Stored records:

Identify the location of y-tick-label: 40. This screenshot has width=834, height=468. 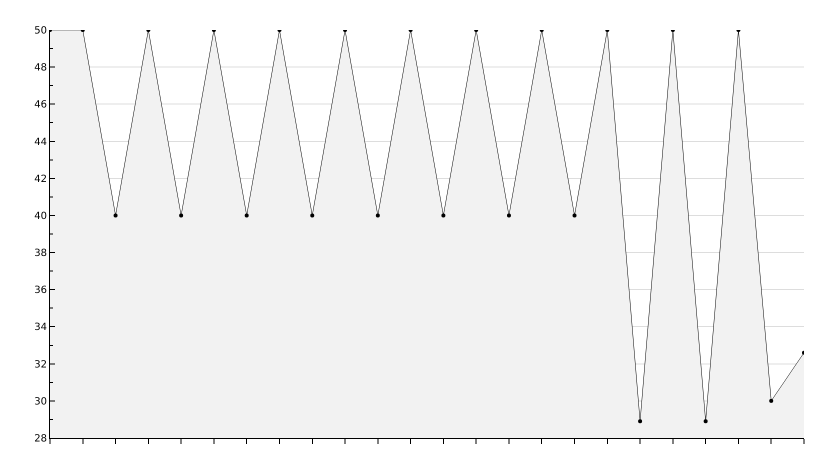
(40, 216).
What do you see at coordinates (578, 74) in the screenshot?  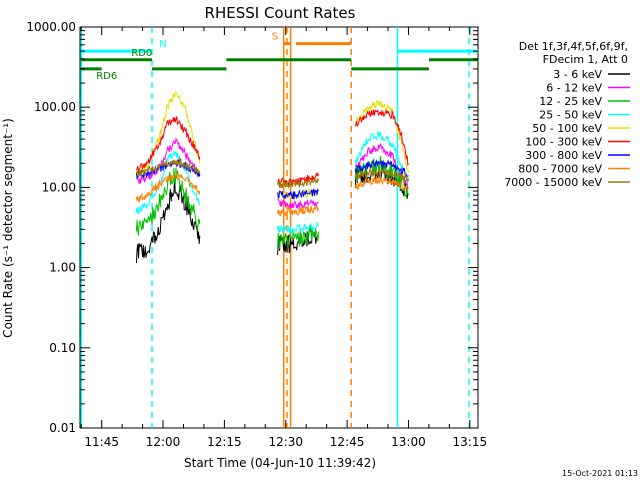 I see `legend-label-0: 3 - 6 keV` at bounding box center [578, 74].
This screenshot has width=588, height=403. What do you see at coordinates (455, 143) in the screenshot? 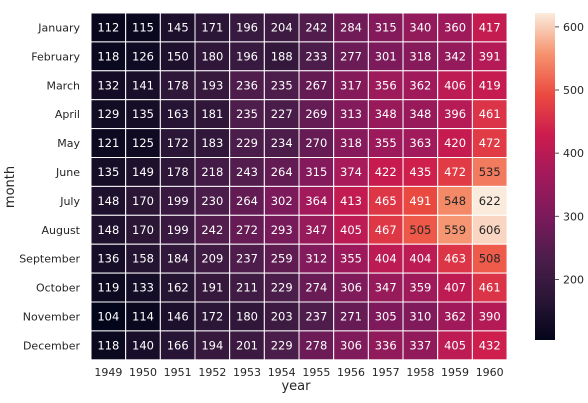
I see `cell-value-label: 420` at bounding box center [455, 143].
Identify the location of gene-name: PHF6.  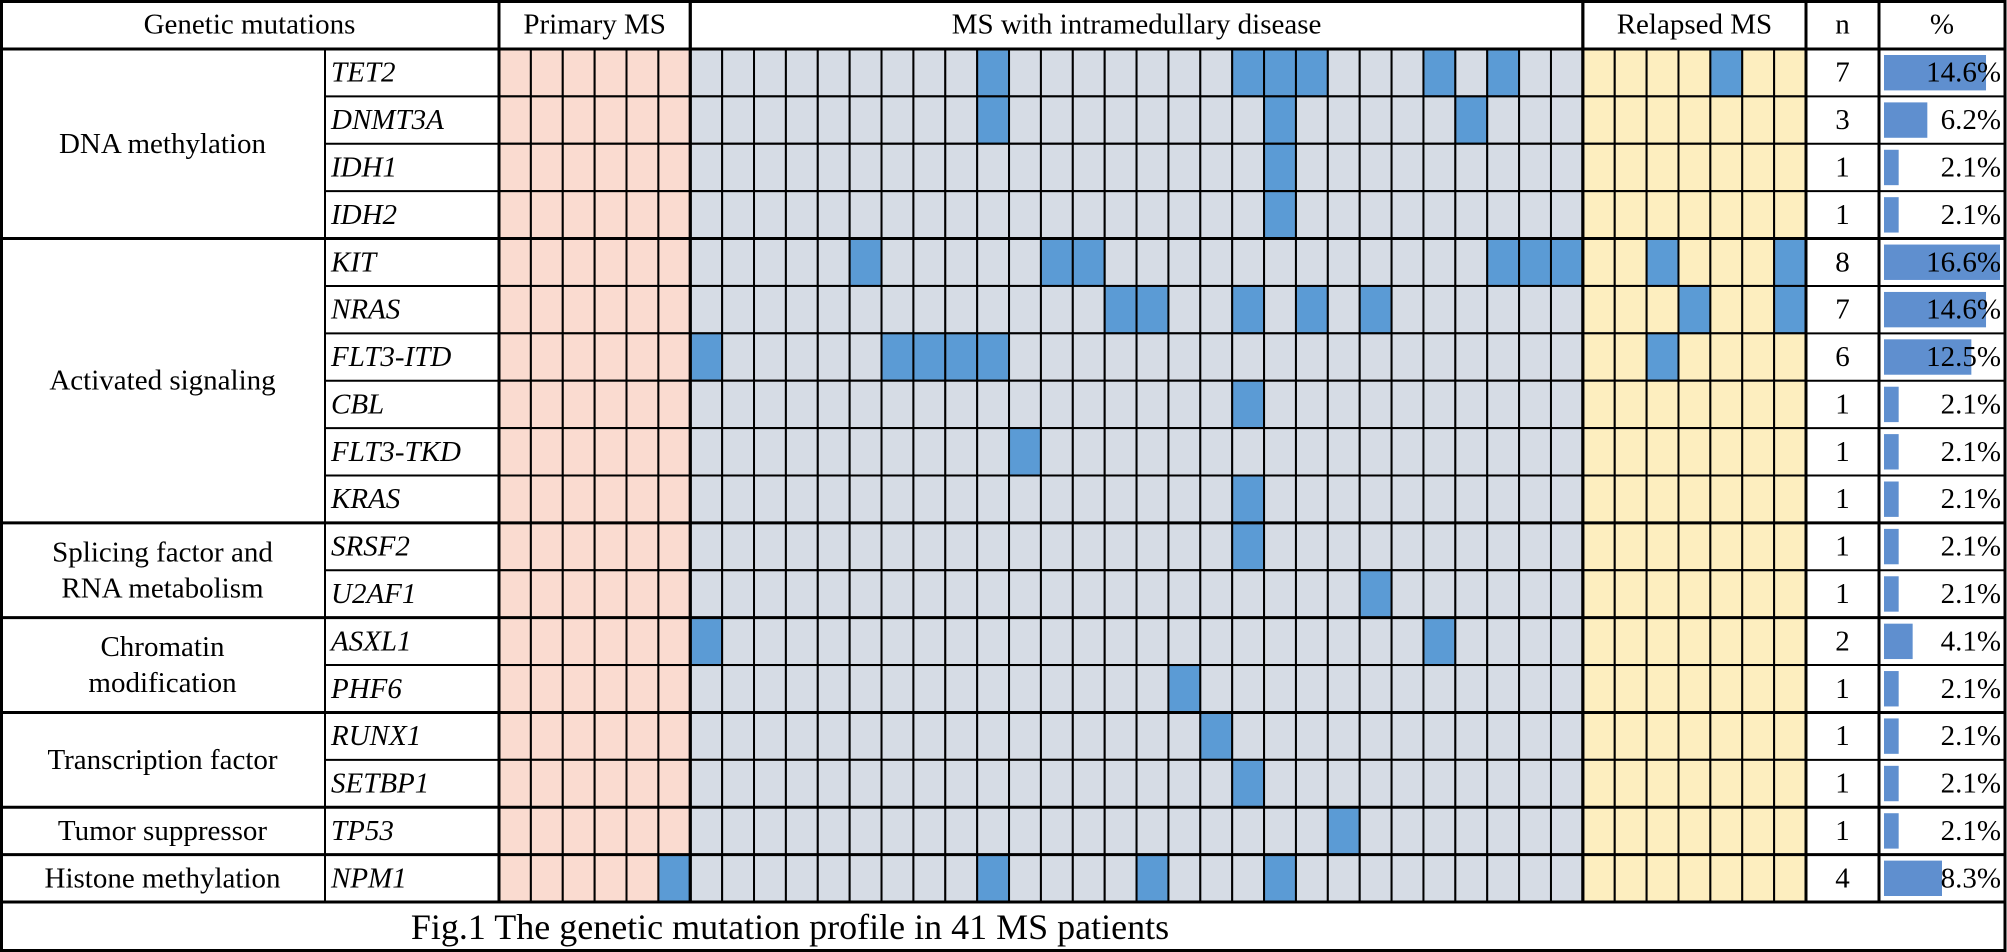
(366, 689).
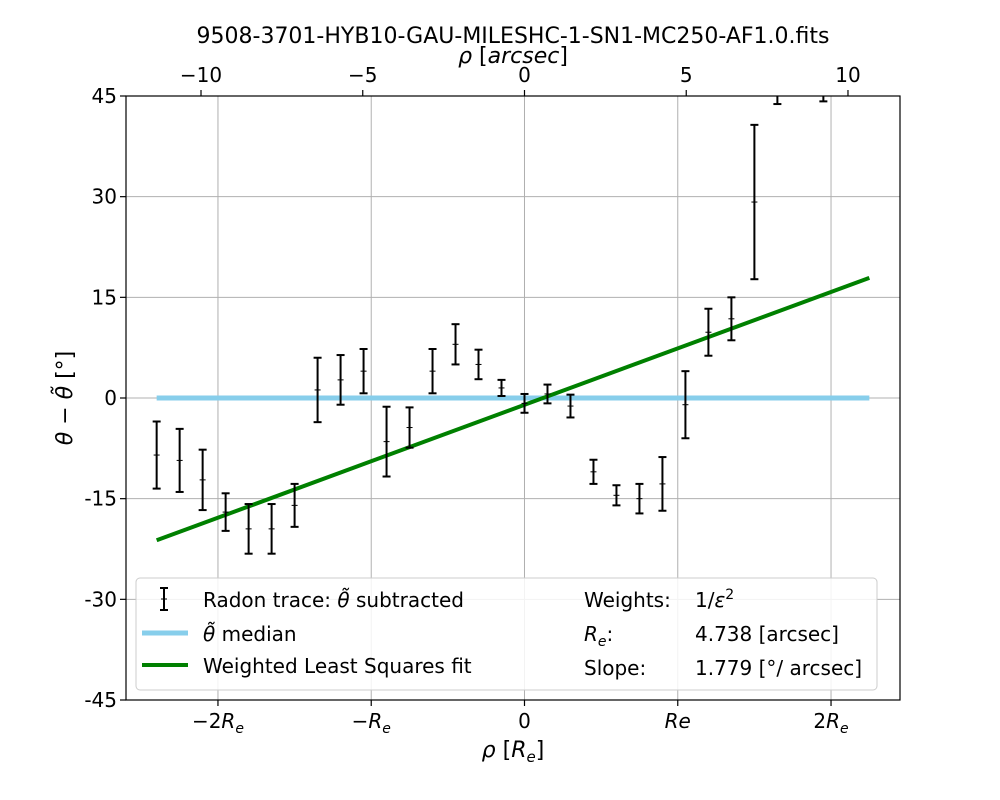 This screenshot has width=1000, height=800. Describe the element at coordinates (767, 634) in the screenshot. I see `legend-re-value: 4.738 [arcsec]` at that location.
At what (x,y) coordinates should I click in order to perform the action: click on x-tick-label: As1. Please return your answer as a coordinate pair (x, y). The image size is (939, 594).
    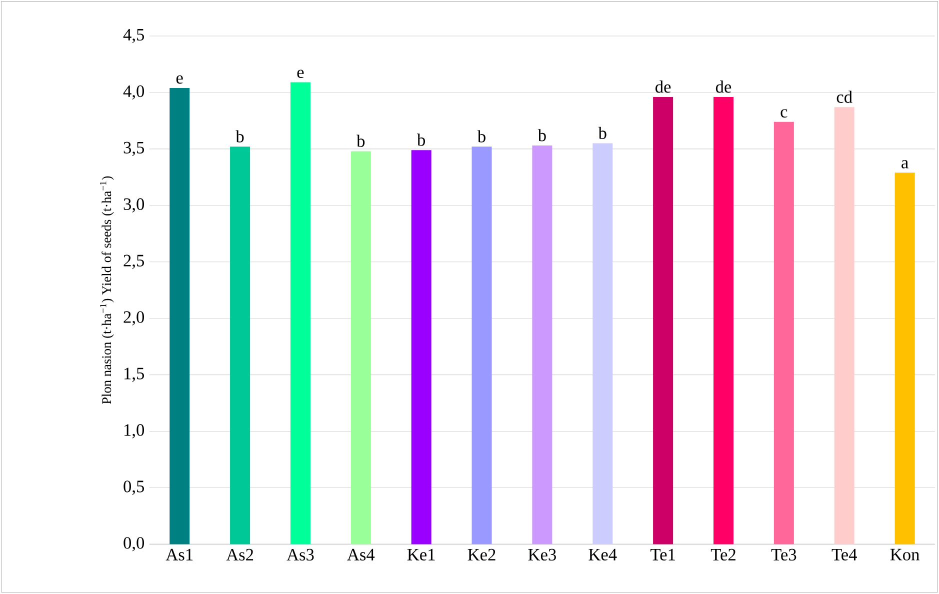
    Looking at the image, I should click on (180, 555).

> _Description of the task_: Rewrite the lines starting at the one containing "At what (x,y)" and ending at the last line of the records, swapping "coordinate pair" for "point" and leaving everything else unchanged. Leave the pictures out of your answer.

> _Answer area_:
At what (x,y) coordinates should I click in order to perform the action: click on x-tick-label: As1. Please return your answer as a point (x, y). The image size is (939, 594).
    Looking at the image, I should click on (180, 555).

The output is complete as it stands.